The total mass of the scaled aerostat can be calculated using initial lateral surface of the aerostat, its initial volume and mass of payload as:

$$M={S}_{\alpha }(\mathrm{0,0}){\delta }_{s}+{V}_{\alpha }\left(0, 0\right)({\delta }_{h}+{\delta }_{v})+{M}_{p}$$

(6)

where: \({\delta }_{s}\)—specific mass of the aerostat surface at the initial altitude \({H}_{1}\), \({\delta }_{h}, {\delta }_{v}\), respectively, density of helium and internal structure (per unit volume, including the mass of ballonets and air in one of them) at the initial altitude \({H}_{1}\) and \({M}_{p}\)—mass of the payload to be carried up. In the consequence, the force acting on the aerostat \({F}_{\alpha }\), being the difference of aerostat weight and the buoyancy force at a given altitude \(H\), can be expressed as follows:

$${{F}_{\alpha }\left(\Delta p, \Delta T\right)=Mg(H)-V}_{\alpha }\left(\Delta p,\Delta T\right){\delta }_{a}(H)g(H)$$

(7)

where: \({\delta }_{a}(H)\)—specific mass of air at the altitude \(H\). The optimal scaling up of the CANDY aerostat in order to design Aero-SDT for the planned mission to be performed (between \({H}_{1}\) and \({H}_{2}\) and for the payload \({M}_{p}\)) leads to determination of minimum value of scaling coefficient \(\alpha\) for which the force acting on the aerostat is negative \({F}_{\alpha }\le 0\).

5 The Case Studies

5.1 Numerical Model

The two numerical models of the mini-aerostat (CANDY) were prepared using Abaqus software. In the first variant, a tight, non-stretchable nylon fabric partially coating a flexible aerostat membrane was applied in order to limit deformations caused by internal pressure (Fig. 6a). For comparison, the alternative model which does not contain any constraints was developed (Fig. 6b). In both cases, the aerostat models were suspended on the cable. The designed mini-aerostat is 3.06 m long and has 0.78 m in diameter. It is made of polyurethane film weighing 1.600 kg, whereas the nylon fabric weighs 0.228 kg. The total mass of the aerostat is equal to 2.955 kg. The aerostat contains three chambers: the rear air-filled ballonet (0.098 m³), the front air-filled ballonet (0.100 m³) and helium-filled main chamber (0.807 m³).

Fig. 6

Two numerical models of the suspended aerostat: a with constraints—non-stretchable fabric and b without constraints

Numerical computations are based on membrane finite elements used for aerostat membrane and ballonets (11 112 elements) and for nylon fabric (5 820 elements). The rope (10 elements) is fixed at the upper end and another end is connected to the nylon fabric (Fig. 6a) or to the aerostat membrane (Fig. 6b). Changes of mass of gas in all chambers are controlled by inflators, defined for each chamber.

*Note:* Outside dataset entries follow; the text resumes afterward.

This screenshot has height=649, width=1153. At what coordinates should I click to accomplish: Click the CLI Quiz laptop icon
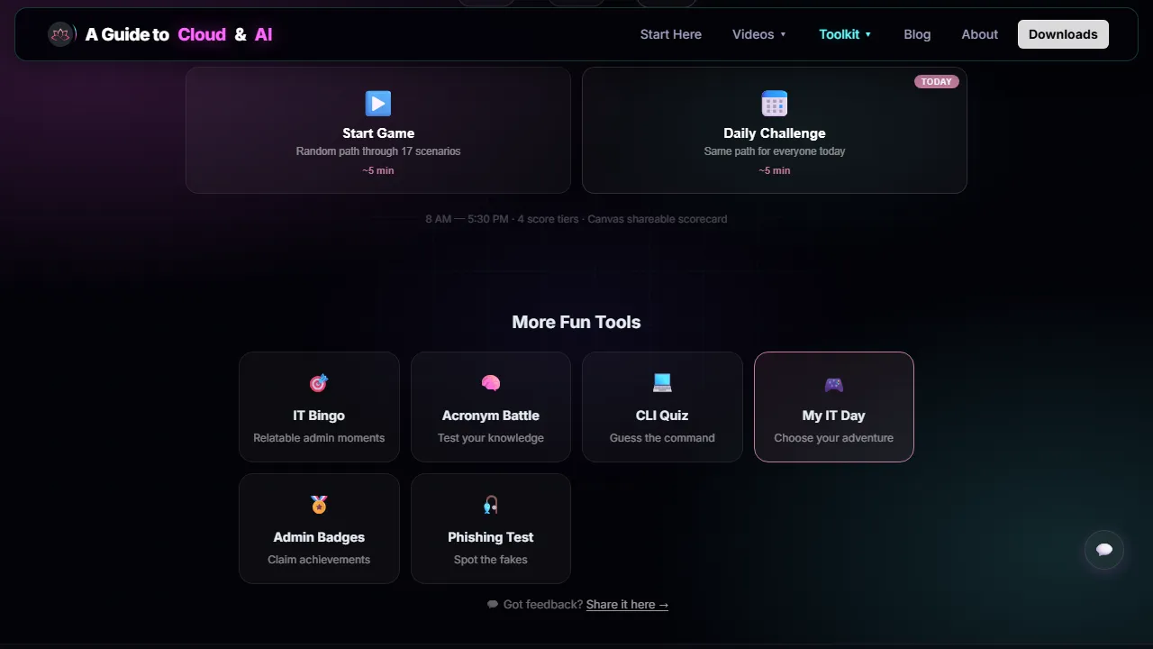(x=662, y=383)
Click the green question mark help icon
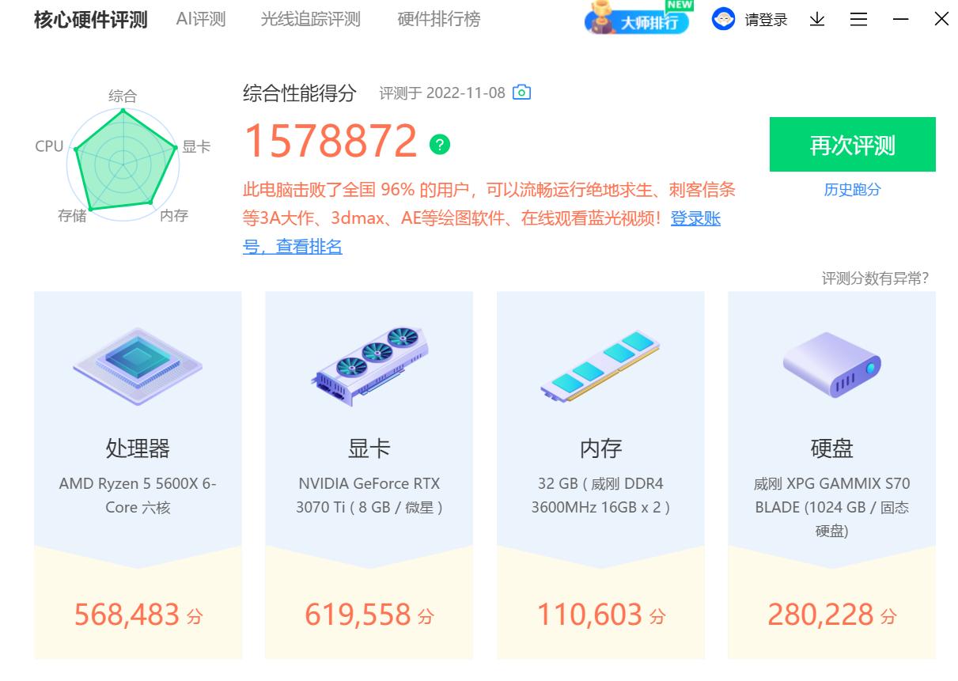Image resolution: width=958 pixels, height=681 pixels. 440,145
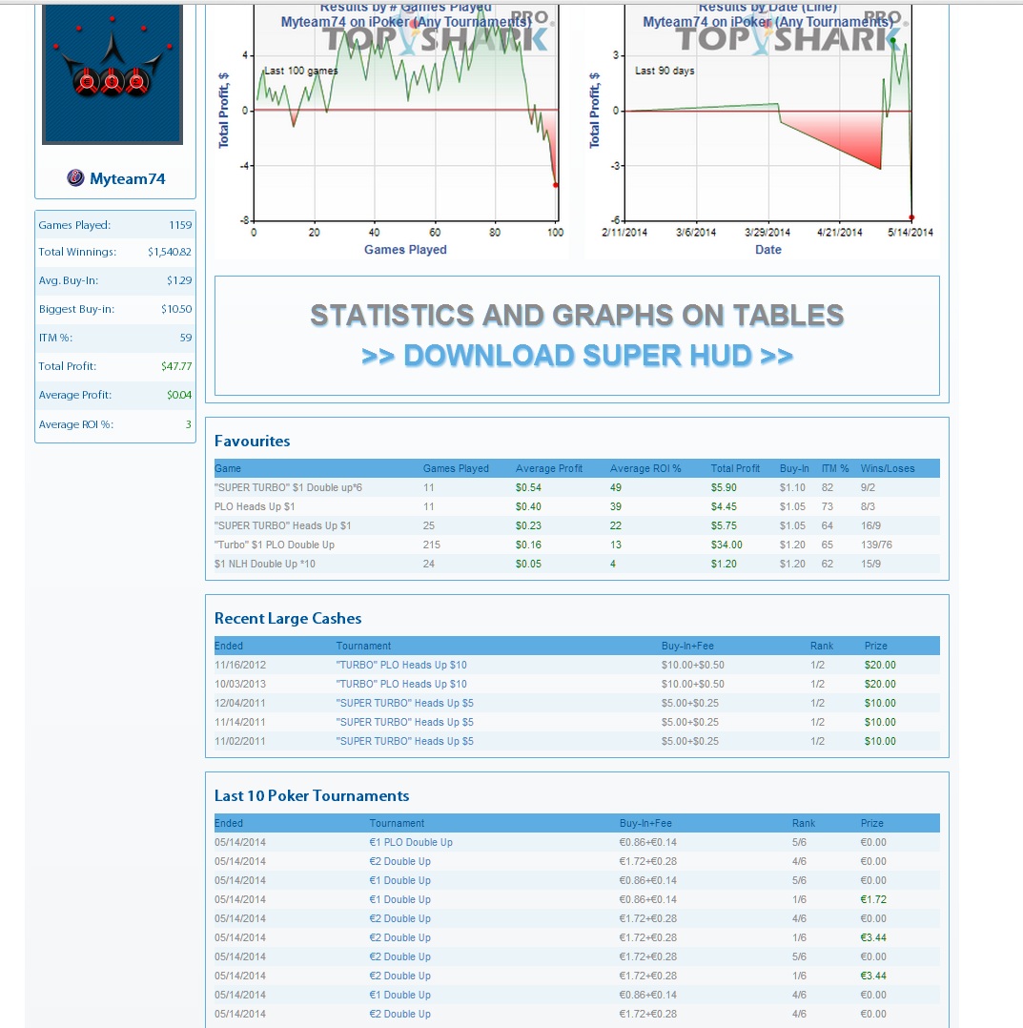Viewport: 1023px width, 1028px height.
Task: Click the green peak marker on date graph
Action: click(x=892, y=41)
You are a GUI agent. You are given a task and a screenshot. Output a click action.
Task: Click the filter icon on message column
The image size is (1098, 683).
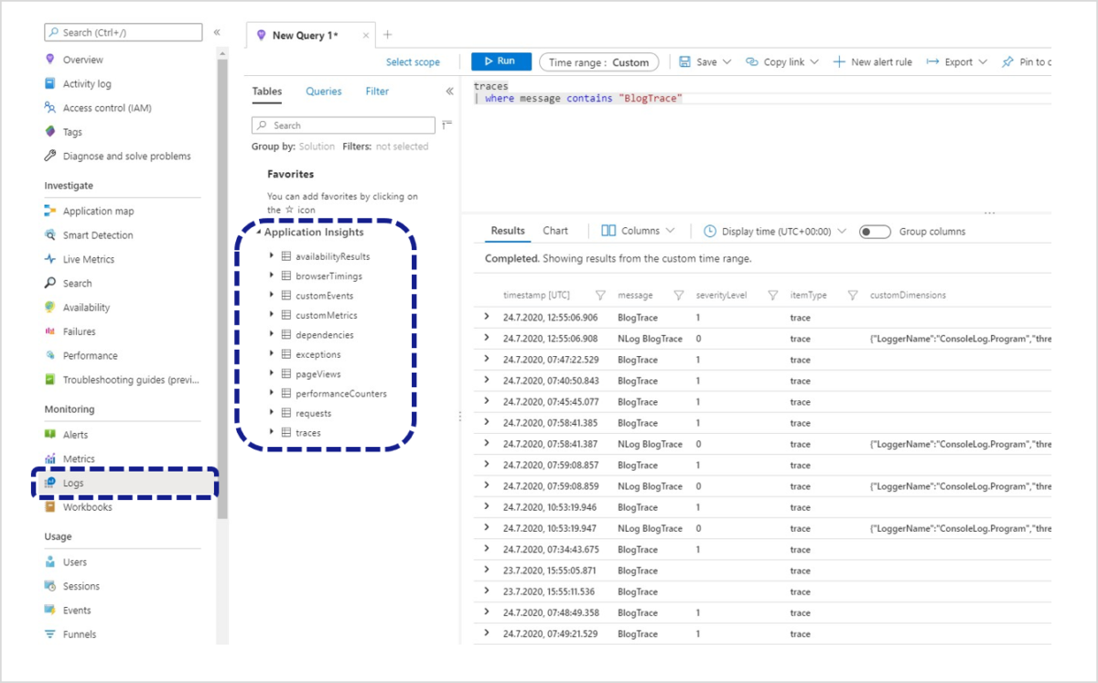coord(679,296)
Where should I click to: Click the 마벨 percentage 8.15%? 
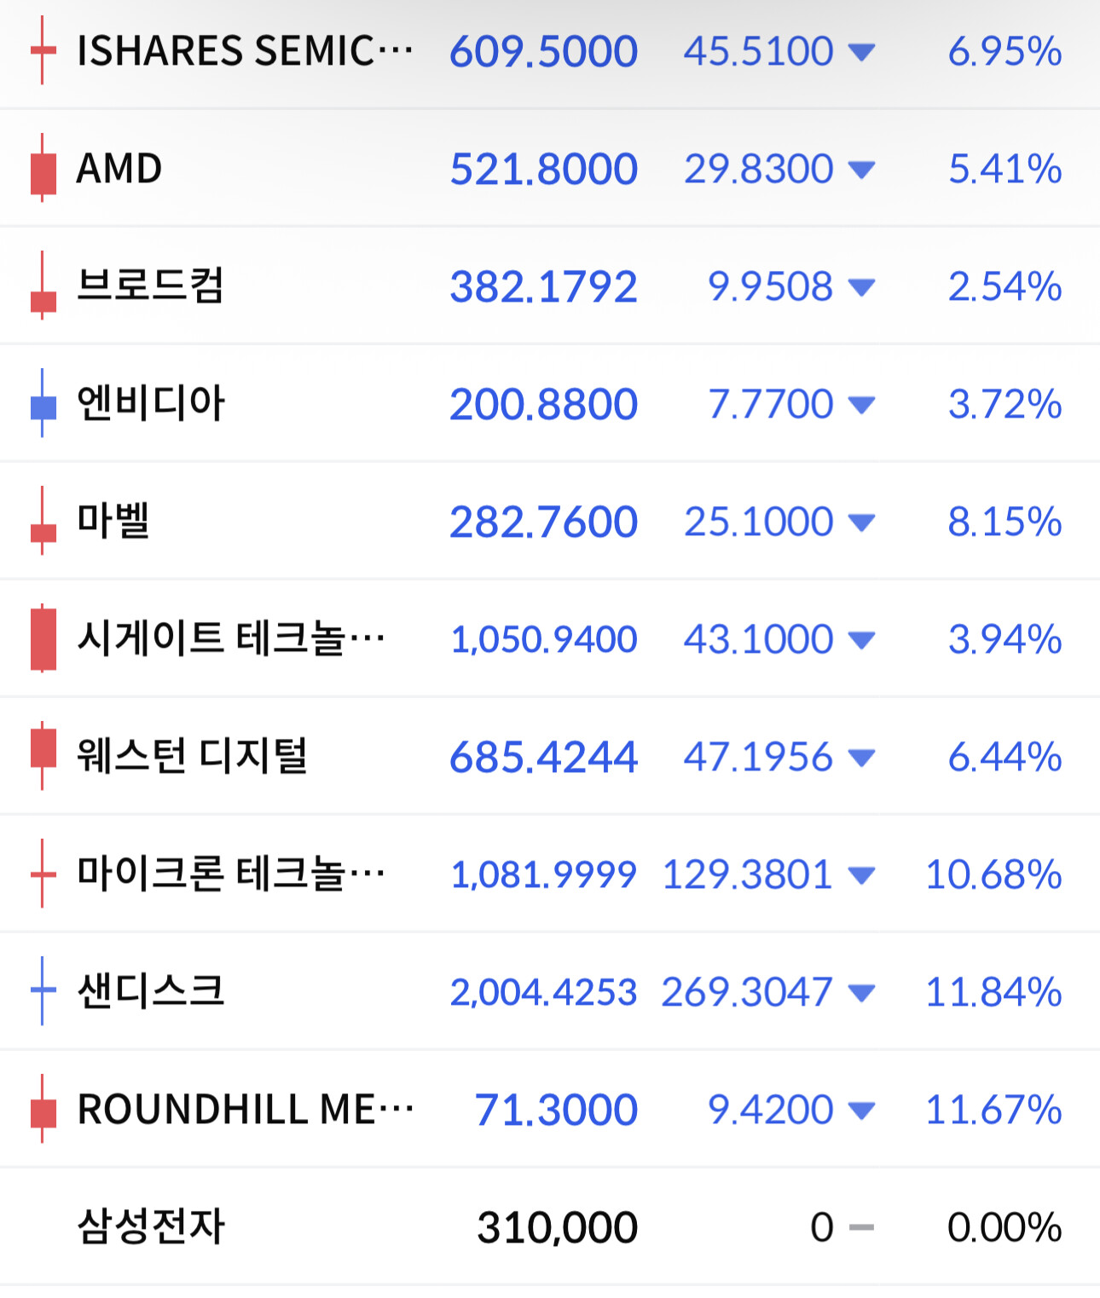click(x=1004, y=522)
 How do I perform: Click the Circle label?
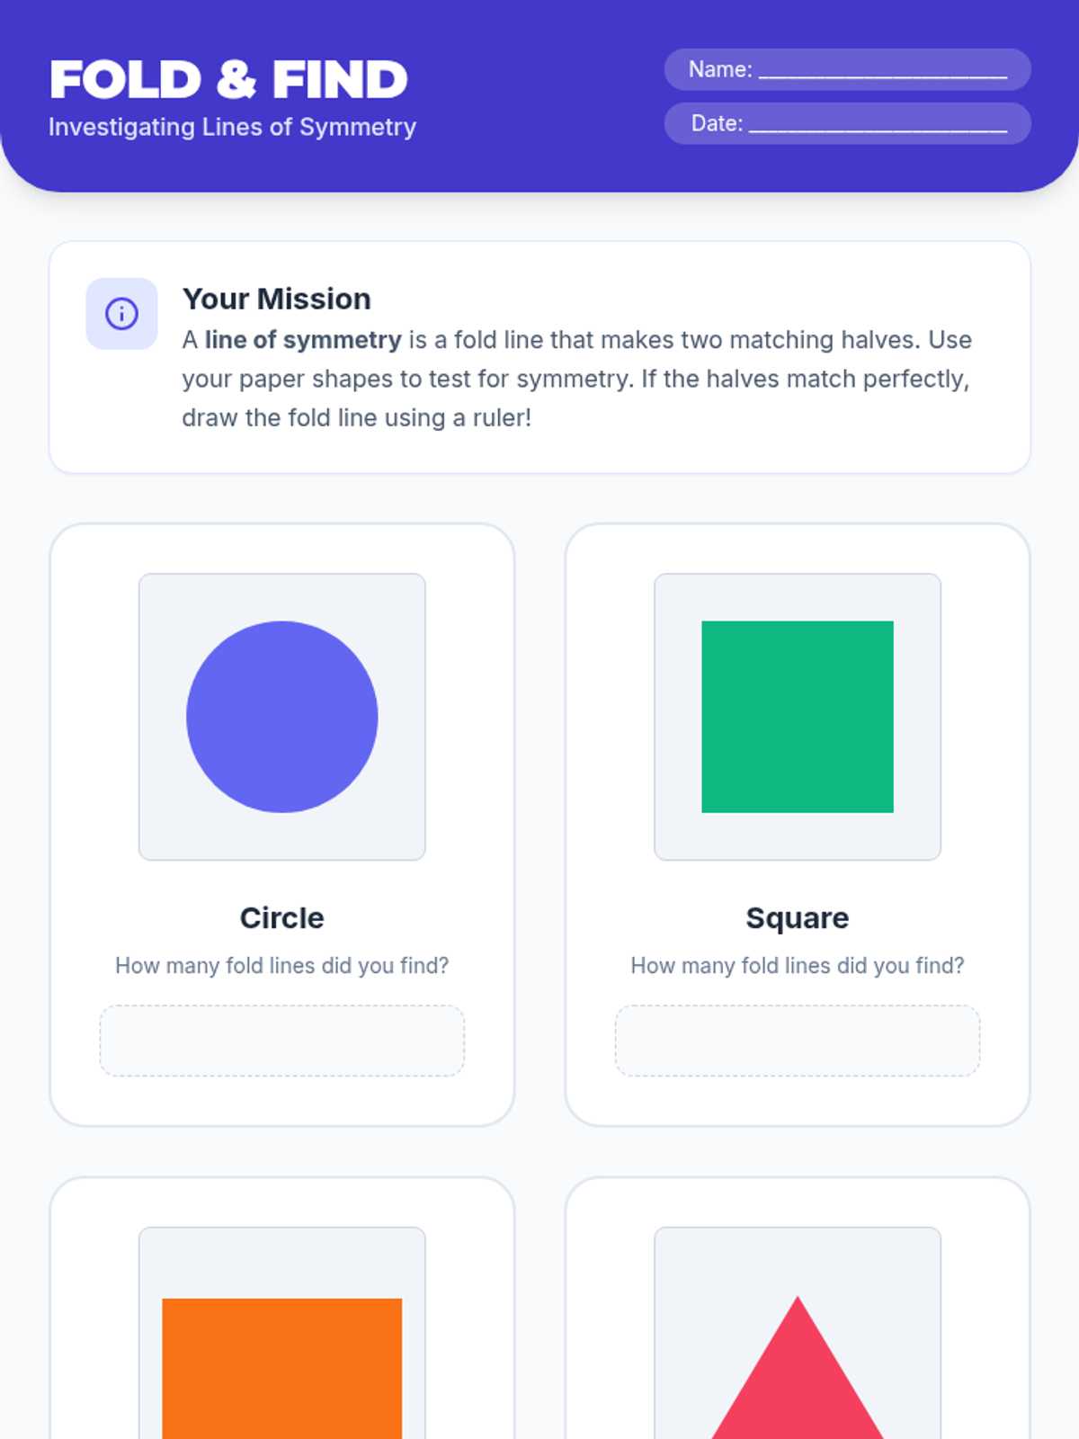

Independently, for comparison purposes, an experimental test was performed. In the initial configuration of the aerostat, the both ballonets were empty, whereas main chamber was filled with helium with zero overpressure. Next, some amount mass of helium was inflated into the main chamber resulting in overpressure, and then a portion of air was pumped into the front ballonet. The rear ballonet remained all the time uninflated.

The volume changes were recorded by the optic measuring technique discussed in Sect. 3. Additionally, pressure sensors were located in the front ballonet and the main chamber. The tensile force data in the suspension cable was collected by a force sensor. Obtained results of the numerical computation and the experimental test were summarized in Table 1.

Table 1 Results of numerical computation and experimental results

The measured results given in Table 1 are coinciding with numerical simulation. In the next step, the scaling procedure presented in Sect. 4 is applied in Sect. 5.2.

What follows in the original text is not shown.